While Khan remains a popular figure in Pakistani politics, his imprisonment makes him ineligible for office. Electoral authorities have rejected PTI candidates from standing and senior party officials have resigned after being arrested, amid other setbacks.

Pakistan’s powerful military

Sharif is widely believed to have the support of Pakistan’s powerful military. He lost power in 2017 following a conviction on corruption charges and avoided a 10-year prison sentence by absconding to London. In recent months, his conviction was quashed, and a lifetime ban from politics overturned, enabling him to return to lead the PML into the elections.

Sharif faces two obstacles to power, according to Chietigj Bajpaee, a senior research fellow in the Asia-Pacific Programme, Chatham House: ‘First, the military, bureaucracy and intelligence services that have been responsible for his previous removals from power. Sharif is seen as a safe pair of hands by the establishment, but this could change.
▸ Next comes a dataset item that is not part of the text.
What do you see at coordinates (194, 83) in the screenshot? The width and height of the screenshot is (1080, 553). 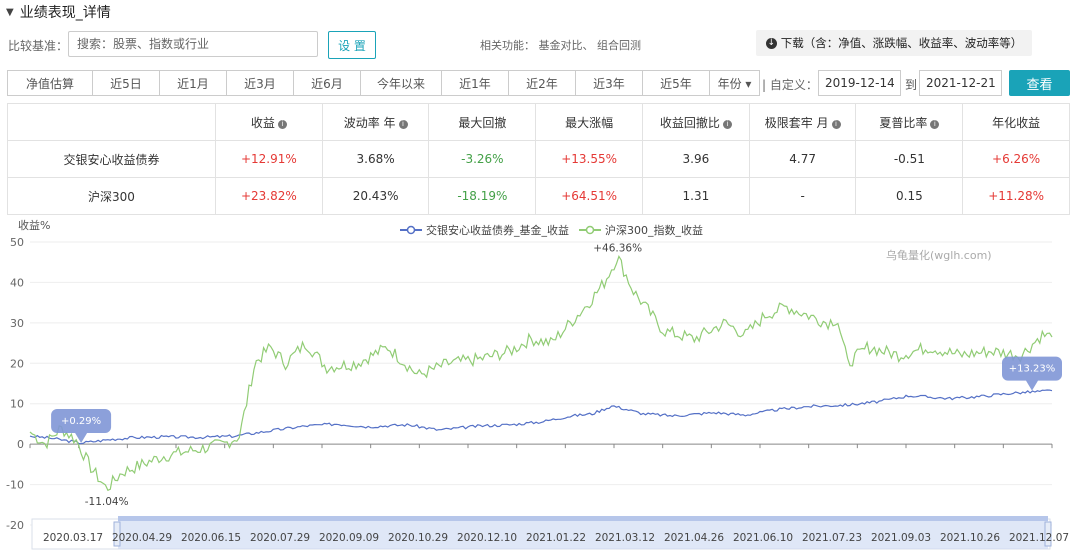 I see `period-tab-2: 近1月` at bounding box center [194, 83]. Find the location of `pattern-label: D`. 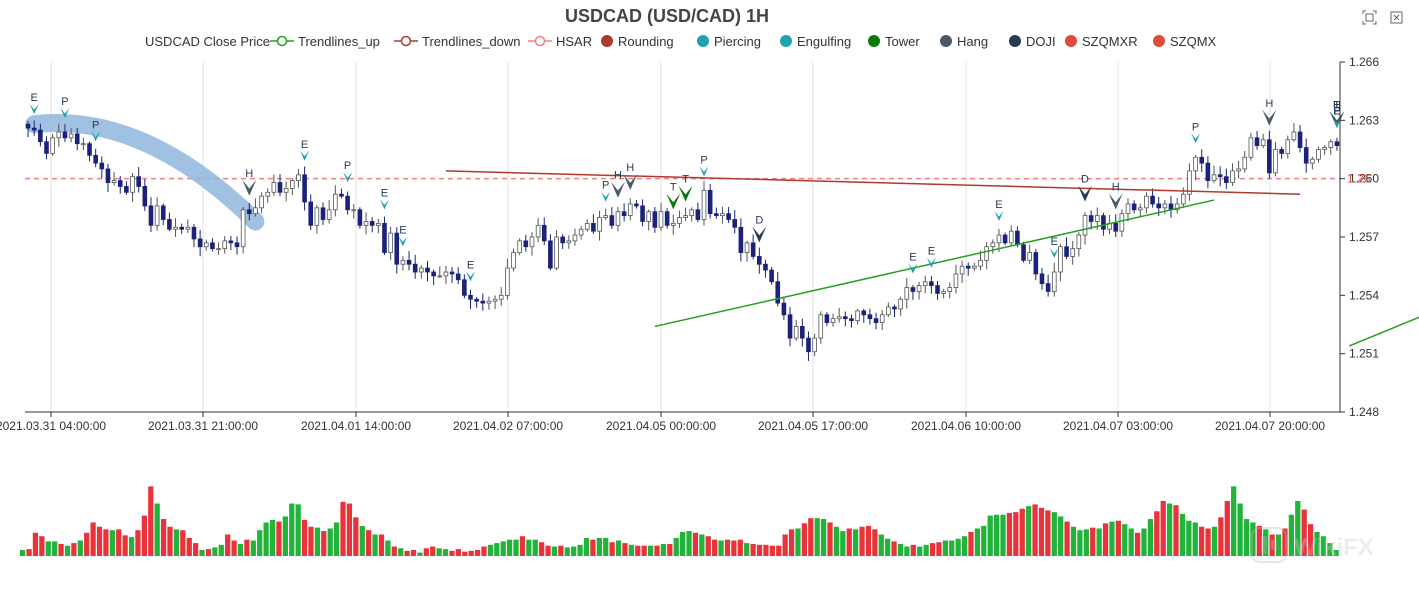

pattern-label: D is located at coordinates (759, 220).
Second, securing support of the people amid the continued popularity of Imran Khan.’

The prospects for Imran Khan’s party are no better than his own.

Farzana Shaikh, associate fellow, Asia-Pacific Programme, Chatham House

Sharif’s approval rating was 52 per cent, behind Khan’s 57 per cent which has dipped only slightly since his imprisonment last year, according to a Gallup poll in December 2023.

Khan’s nationalist, Islamist and anti-American rhetoric while in power attracted a popular base but alienated Pakistan’s military – leading, his supporters argue, to his fall from power and persecution.

‘Khan’s exclusion from the top job as prime minister is a foregone conclusion, and the prospects for his party are no better,’ said Farzana Shaikh, associate fellow in the Asia-Pacific Programme, Chatham House.

‘PTI has been banned from using its cricket bat symbol on ballot papers, which is significant because Pakistan’s literacy rate is 60 per cent. It could suffer huge losses. However, Khan could claim a moral victory if voter turn-out falls below 40 per cent, indicating a lack of confidence in the election results.’

Pakistan’s dysfunctional politics make it difficult to pass meaningful reforms.

Chietigj Bajpaee, senior research fellow, Asia-Pacific Programme, Chatham House

Whoever forms Pakistan’s next government faces pressing economic and security issues. Inflation stands at more than 23 per cent and the country’s external debt has ballooned to $100 billion, prompting an International Monetary Fund bailout in November.

‘Pakistan’s dysfunctional politics make it difficult to pass meaningful reforms,’ said Bajpaee. ‘Securing consensus to pass politically sensitive reforms, such as expanding the tax base and privatizing loss-making state-owned enterprises, will be key for the next government’s ability to manage the public debt.’

The deterioration of Pakistan’s security

Security has deteriorated since the Pakistani Taliban (TTP) called off peace talks at the end of 2022.

There were 645 militant attacks in 2023, mostly in the northwest border province of Khyber Pakhtunkhwa, a 70 per cent annual increase, resulting in 976 deaths.

‘The TTP poses a very serious threat to the country and its capacity to expand its operations is evident,’ said Hassan Abbas, distinguished professor of International Relations at Near East South Asia Centre for Strategic Studies, National Defence University in Washington.

‘Islamic State is equally dangerous, and its rivalry with TTP only complicates matters. Successive governments have invested little in developing the country’s civilian law enforcement making Islamabad overly dependent on the military. The new government will have its hands full as soon as they move into the power corridors.’